Hayya hanya melihat sekilas wajah Arunika. Teman sebangkunya itu memang selalu menyemangati dalam hal apapun. Meskipun beberapa sifatnya cukup menyebalkan. Namun, kalau ditanya siapa yang paling tahu dan dekat dengan Hayya, Arunika atau Nikalah orangnya.

"Aku mesti pulang lebih cepet. Dahhh!" ucap Hayya setelah Bus arah rumahnya, sudah hampir mendekat.
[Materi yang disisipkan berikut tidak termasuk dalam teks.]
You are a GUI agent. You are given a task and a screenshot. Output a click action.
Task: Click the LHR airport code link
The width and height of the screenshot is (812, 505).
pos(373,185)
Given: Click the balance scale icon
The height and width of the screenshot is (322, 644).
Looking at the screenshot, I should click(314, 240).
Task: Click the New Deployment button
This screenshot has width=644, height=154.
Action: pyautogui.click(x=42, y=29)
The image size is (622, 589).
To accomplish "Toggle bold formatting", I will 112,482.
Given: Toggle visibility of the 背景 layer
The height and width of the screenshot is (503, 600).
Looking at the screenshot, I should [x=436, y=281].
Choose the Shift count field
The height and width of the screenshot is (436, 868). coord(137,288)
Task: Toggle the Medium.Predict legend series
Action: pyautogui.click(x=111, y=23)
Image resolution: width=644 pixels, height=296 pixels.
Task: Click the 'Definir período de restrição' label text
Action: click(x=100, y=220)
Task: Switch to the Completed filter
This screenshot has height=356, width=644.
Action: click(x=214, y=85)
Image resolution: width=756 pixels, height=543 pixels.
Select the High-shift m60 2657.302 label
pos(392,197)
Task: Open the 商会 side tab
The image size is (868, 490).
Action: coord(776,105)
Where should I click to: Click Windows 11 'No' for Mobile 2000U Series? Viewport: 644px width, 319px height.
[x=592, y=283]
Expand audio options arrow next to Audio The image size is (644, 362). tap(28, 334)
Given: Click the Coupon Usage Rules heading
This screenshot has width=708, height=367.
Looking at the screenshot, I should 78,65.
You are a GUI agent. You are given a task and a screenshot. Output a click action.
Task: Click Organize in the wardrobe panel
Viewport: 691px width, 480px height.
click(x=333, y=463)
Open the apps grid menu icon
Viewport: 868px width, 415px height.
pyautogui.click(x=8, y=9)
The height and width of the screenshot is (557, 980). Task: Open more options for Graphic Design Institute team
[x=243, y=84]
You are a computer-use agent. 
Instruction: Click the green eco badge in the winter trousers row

"Iya. Jangan cemberut. Nanti cantiknya luntur, lho. Figthing, Hayya!" ucap Nika dengan penuh semangat.

Bus yang ditunggu Hayya akhirnya sampai. Ia pun segera menaikinya. Gadis bermata bulat itu mencari kursi dekat jendela. Berharap angin yang menerpa akan membuat ujung sepatunya lebih cepat mengering sempurna.

Hayya biarkan jendela Bus terbuka seluruhnya. Ia majukan kaki kanannya. Sepatu di kaki kanannya memang yang paling basah. Ia tak sengaja menginjak genangan air saat pulang sambil berlarian menuju halte.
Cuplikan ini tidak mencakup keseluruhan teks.